# Directions for this task
Quote all of the data below exactly, please.

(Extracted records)
/---

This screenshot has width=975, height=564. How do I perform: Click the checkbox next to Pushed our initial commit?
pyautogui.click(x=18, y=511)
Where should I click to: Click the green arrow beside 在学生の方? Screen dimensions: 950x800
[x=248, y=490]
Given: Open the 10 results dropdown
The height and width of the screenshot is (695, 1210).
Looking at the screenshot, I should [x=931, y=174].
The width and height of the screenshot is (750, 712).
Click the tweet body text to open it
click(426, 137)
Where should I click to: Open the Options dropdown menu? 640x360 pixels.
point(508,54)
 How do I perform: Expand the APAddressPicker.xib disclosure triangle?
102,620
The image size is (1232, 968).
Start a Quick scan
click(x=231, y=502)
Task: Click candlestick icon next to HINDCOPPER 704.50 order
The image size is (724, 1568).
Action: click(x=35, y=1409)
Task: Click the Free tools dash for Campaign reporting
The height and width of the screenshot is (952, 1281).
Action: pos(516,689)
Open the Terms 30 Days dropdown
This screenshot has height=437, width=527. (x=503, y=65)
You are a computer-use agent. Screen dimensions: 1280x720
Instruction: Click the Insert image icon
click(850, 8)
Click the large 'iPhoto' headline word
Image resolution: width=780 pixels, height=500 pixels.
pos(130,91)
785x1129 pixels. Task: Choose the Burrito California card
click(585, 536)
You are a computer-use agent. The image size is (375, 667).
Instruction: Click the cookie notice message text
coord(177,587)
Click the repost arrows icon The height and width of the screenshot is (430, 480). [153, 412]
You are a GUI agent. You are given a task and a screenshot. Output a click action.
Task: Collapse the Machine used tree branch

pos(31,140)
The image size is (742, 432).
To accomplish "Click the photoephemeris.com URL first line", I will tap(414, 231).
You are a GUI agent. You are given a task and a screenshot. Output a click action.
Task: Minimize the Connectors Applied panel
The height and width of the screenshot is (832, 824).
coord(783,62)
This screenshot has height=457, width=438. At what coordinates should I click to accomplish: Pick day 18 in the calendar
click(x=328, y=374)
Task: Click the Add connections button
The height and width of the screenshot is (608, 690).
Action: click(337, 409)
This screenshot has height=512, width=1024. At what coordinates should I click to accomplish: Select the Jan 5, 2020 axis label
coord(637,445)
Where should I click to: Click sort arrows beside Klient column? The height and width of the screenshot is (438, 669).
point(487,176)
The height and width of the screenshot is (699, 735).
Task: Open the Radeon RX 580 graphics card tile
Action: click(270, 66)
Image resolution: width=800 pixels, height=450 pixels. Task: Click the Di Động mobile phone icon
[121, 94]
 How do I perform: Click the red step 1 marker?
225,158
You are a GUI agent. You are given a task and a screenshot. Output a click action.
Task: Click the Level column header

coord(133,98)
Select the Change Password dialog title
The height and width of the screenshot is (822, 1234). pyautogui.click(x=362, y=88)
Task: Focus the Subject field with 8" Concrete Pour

\---

# Your response
This screenshot has width=975, height=564. How do I perform: Click the checkbox next to Pushed our initial commit?
pyautogui.click(x=18, y=511)
Where should I click to: Click the green arrow beside 在学生の方? Screen dimensions: 950x800
[x=248, y=490]
Given: Open the 10 results dropdown
The height and width of the screenshot is (695, 1210).
Looking at the screenshot, I should [x=931, y=174].
The width and height of the screenshot is (750, 712).
Click the tweet body text to open it
click(426, 137)
Where should I click to: Open the Options dropdown menu? 640x360 pixels.
point(508,54)
 How do I perform: Expand the APAddressPicker.xib disclosure triangle?
102,620
The image size is (1232, 968).
Start a Quick scan
click(x=231, y=502)
Task: Click candlestick icon next to HINDCOPPER 704.50 order
The image size is (724, 1568).
Action: click(x=35, y=1409)
Task: Click the Free tools dash for Campaign reporting
The height and width of the screenshot is (952, 1281).
Action: pos(516,689)
Open the Terms 30 Days dropdown
This screenshot has height=437, width=527. (x=503, y=65)
You are a computer-use agent. Screen dimensions: 1280x720
Instruction: Click the Insert image icon
click(850, 8)
Click the large 'iPhoto' headline word
Image resolution: width=780 pixels, height=500 pixels.
pos(130,91)
785x1129 pixels. Task: Choose the Burrito California card
click(585, 536)
You are a computer-use agent. The image size is (375, 667).
Instruction: Click the cookie notice message text
coord(177,587)
Click the repost arrows icon The height and width of the screenshot is (430, 480). [153, 412]
You are a GUI agent. You are given a task and a screenshot. Output a click action.
Task: Collapse the Machine used tree branch

pos(31,140)
The image size is (742, 432).
To accomplish "Click the photoephemeris.com URL first line", I will tap(414, 231).
You are a GUI agent. You are given a task and a screenshot. Output a click action.
Task: Minimize the Connectors Applied panel
The height and width of the screenshot is (832, 824).
coord(783,62)
This screenshot has height=457, width=438. At what coordinates should I click to accomplish: Pick day 18 in the calendar
click(x=328, y=374)
Task: Click the Add connections button
The height and width of the screenshot is (608, 690).
Action: click(337, 409)
This screenshot has height=512, width=1024. At what coordinates should I click to accomplish: Select the Jan 5, 2020 axis label
coord(637,445)
Where should I click to: Click sort arrows beside Klient column? The height and width of the screenshot is (438, 669).
point(487,176)
The height and width of the screenshot is (699, 735).
Task: Open the Radeon RX 580 graphics card tile
Action: click(270, 66)
Image resolution: width=800 pixels, height=450 pixels. Task: Click the Di Động mobile phone icon
[121, 94]
 How do I perform: Click the red step 1 marker?
225,158
You are a GUI agent. You are given a task and a screenshot. Output a click action.
Task: Click the Level column header

coord(133,98)
Select the Change Password dialog title
The height and width of the screenshot is (822, 1234). pyautogui.click(x=362, y=88)
Task: Focus the Subject field with 8" Concrete Pour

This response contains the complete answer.